*取り組む課題*:
1 - 本文によると、具志堅用高氏が王者グスマンを下したのは何年何月何日ですか？
2 - 本文の「42年前の春、」で始まる段落を、主な事実を残して短くまとめ直してください。

*演習用本文*:
###
■NPO法人 どうぶつたちの病院 沖縄 理事長 長嶺 隆
石垣島出身の元WBA世界ジュニアフライ級世界チャンピオン具志堅用高氏。1976年10月10日、王者グスマンを初挑戦で下し、チャンピオンベルトを石垣島に持ち帰った。試合後、彼が「自分はカンムリワシになりたい」と話したことから「カンムリワシ」の異名がついた。
42年前の春、「カンムリワシ具志堅用高氏」の大ファンだった高校2年生の私はテントを背負って八重山の島々を鳥見の旅に出た。憧れのカンムリワシを何度も見ることが出来た。だから、ちょっとどんくさいカンムリワシに??と思いながらも、その異名はたまらなくうれしかった。1981年3月8日、私の住む具志川市(現うるま市)の総合体育館で敗れ、それが最後の試合となった。高校3年生の春、ヒーロー具志堅用高がリングに崩れ去る姿に受験勉強も手につかず泣いた。
具志堅用高氏が引退した1981年は忘れられない年である。
佐渡島の野生のトキが保護のため全羽捕獲され、事実上の野生下絶滅した。
同じ年、グアム島にわずかに生存していた飛べない鳥グアムクイナも全羽捕獲で野生下絶滅。そして、新種ヤンバルクイナの発見。
###
(データ項目)
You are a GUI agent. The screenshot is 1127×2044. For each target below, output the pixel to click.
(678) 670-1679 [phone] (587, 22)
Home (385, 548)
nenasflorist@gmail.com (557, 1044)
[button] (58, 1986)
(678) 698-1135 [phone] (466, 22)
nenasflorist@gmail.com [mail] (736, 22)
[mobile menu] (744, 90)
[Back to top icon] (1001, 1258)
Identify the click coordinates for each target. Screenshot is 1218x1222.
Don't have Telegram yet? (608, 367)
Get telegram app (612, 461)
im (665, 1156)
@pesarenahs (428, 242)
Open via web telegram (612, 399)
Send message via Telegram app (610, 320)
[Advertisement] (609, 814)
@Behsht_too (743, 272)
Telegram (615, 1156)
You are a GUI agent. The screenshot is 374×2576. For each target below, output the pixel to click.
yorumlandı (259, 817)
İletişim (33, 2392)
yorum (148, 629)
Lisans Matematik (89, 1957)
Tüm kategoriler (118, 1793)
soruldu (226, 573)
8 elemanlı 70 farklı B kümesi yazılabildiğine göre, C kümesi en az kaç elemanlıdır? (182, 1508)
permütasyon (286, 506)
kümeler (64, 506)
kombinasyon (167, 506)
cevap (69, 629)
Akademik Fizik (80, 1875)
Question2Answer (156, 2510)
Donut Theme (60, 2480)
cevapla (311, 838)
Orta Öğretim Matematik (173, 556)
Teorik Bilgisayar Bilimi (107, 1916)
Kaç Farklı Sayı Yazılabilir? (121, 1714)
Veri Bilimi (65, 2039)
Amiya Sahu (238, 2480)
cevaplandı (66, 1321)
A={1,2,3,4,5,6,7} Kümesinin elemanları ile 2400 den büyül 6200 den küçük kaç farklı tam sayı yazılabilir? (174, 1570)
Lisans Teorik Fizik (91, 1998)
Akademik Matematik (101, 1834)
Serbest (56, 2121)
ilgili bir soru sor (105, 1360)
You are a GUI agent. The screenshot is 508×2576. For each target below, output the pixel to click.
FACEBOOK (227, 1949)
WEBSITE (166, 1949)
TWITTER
###
*順番どおりの解答*:
1 - 1976年10月10日です。

2 - 42年前の春、具志堅用高氏の大ファンだった高校2年生の私は、八重山の島々へ鳥見の旅に出てカンムリワシを何度も見たため、その異名がうれしかった。1981年3月8日、具志川市(現うるま市)の総合体育館での敗戦が彼の最後の試合となり、高校3年生の私は泣いた。